‘I’m going to miss it every day’ – Michael Bisping reflects on a lifetime in the combat sports arena

‘I’m going to miss it every day’ – Michael Bisping reflects on a lifetime in the combat sports arena

The Brit opened up on his plans for the future in a recent episode of The MMA Hour.

By John Balfe - 5 Jun 2018

While he has known this day was coming for quite a while, Michael Bisping says that the transition to retirement will be a difficult one to digest.

The former UFC middleweight champion had been vocal in his desire to leave the sport in front of the fans in his home nation, first targeting the UFC’s March card in London and then the late-May trip to Liverpool for his final bout. In the end though, it was Bisping’s first round knockout at the hands of Kelvin Gastelum in China last November — three weeks removed from his title defeat to Georges St-Pierre — which was the Brit’s final combat expression.

“My knee still gives me problems,” Bisping said of his litany of injuries to Ariel Helwani on The MMA Hour via MMA Fighting on Monday.

“I’m still getting treatment on it three times a week, and that doesn’t seem to be getting better. I’m almost 40 years old as well. Forty years old. I’ve had more fights than anyone in the UFC, I’ve had more wins than anyone, I’ve won the belt, I’ve made some money, I’ve fought literally all over the world. What more is there to do? You would be a fool to carry on.”

However, while Bisping recognises that the time was correct to step away from the sport which defined his career he says that this realisation doesn’t make the transition any easier.

“Now, that doesn’t mean I’m not going to miss it terribly. I’m going to miss it every day. Every time I watch a fight, I’m going to wish I could do it. So, I will miss the sport terribly, I’ll still train, still keep in shape. I’ll probably still flirt with the idea of having a fight again, so that why I told the UFC to take me out of the USADA testing pool, so it’s not just as easy as saying I’ll fight next month. No, I’ve got to go through the testing pool again, so I’m officially retired on all fronts.

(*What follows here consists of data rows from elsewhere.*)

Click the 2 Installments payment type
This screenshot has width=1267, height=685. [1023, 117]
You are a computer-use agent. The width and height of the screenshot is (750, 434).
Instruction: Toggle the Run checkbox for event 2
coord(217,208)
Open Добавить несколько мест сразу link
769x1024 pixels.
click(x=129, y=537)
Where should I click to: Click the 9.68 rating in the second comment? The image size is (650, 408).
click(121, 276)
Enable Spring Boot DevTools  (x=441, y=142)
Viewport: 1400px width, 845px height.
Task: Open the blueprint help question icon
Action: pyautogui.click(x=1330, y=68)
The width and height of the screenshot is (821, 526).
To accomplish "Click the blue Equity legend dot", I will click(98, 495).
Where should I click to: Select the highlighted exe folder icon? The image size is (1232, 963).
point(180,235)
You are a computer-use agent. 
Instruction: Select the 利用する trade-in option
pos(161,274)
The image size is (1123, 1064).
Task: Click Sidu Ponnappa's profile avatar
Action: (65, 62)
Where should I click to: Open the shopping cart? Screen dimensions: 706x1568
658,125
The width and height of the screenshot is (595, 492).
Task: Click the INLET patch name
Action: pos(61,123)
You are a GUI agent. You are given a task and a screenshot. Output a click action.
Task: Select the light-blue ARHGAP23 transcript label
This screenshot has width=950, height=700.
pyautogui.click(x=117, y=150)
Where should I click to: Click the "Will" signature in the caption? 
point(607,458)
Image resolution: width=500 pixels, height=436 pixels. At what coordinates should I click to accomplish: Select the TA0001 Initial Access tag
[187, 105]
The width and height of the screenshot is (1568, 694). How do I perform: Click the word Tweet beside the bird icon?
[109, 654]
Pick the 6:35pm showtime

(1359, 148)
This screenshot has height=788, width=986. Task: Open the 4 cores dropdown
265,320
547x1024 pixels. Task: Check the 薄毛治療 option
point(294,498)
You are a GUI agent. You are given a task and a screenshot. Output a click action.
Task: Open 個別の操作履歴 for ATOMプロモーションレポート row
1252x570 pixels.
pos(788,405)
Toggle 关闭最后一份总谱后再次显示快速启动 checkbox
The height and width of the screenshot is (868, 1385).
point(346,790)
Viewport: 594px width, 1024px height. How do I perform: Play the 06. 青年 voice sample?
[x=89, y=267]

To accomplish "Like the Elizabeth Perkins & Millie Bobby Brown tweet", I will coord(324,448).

With the Gastelum loss now frozen in time as his final fight, Bisping says that he is now able to recognise that taking a fight just three weeks after losing to St-Pierre in New York wasn’t a smart move.

“It would’ve been the perfect ending, I guess, to fight a legend like Georges St-Pierre in Madison Square Garden, lose the belt and then say, ‘You know what, I’m retired.’ That would’ve been perfect,” Bisping said. “It would’ve been. But first and foremost, the reason why we do this, we take fights and we take these risks, is to make money. That’s what we do them for and that’s why I started doing this.

“My goal when I got into the fight game was, hopefully, because I left school at 16 — my goal was to make enough money from fighting to be able to go to college and get a trade, or get some kind of training in something so I could get a decent paying job. That was my goal, and it far exceeded those expectations. So the point I’m making is, I do it for money, and I was able to get a quick turnaround, no fight camp, nothing like that, and go into that fight.

“Now, looking back in hindsight, it was a big mistake. I was over-trained. I was malnourished. I was weak as a f*cking dog. I was. Sh*t, I remember I was Shanghai and I looked myself in the mirror and I’d lost all muscle tone and stuff. I’m going, ‘Jesus Christ, look how skinny and pathetic I look.’ It was just too much. But it is what it is, I still thought I could beat him, and I still think if I was to take a rest and have a proper training camp, I could’ve won that fight.

“But fair play to him, he caught me and well done. So yeah, no regrets.”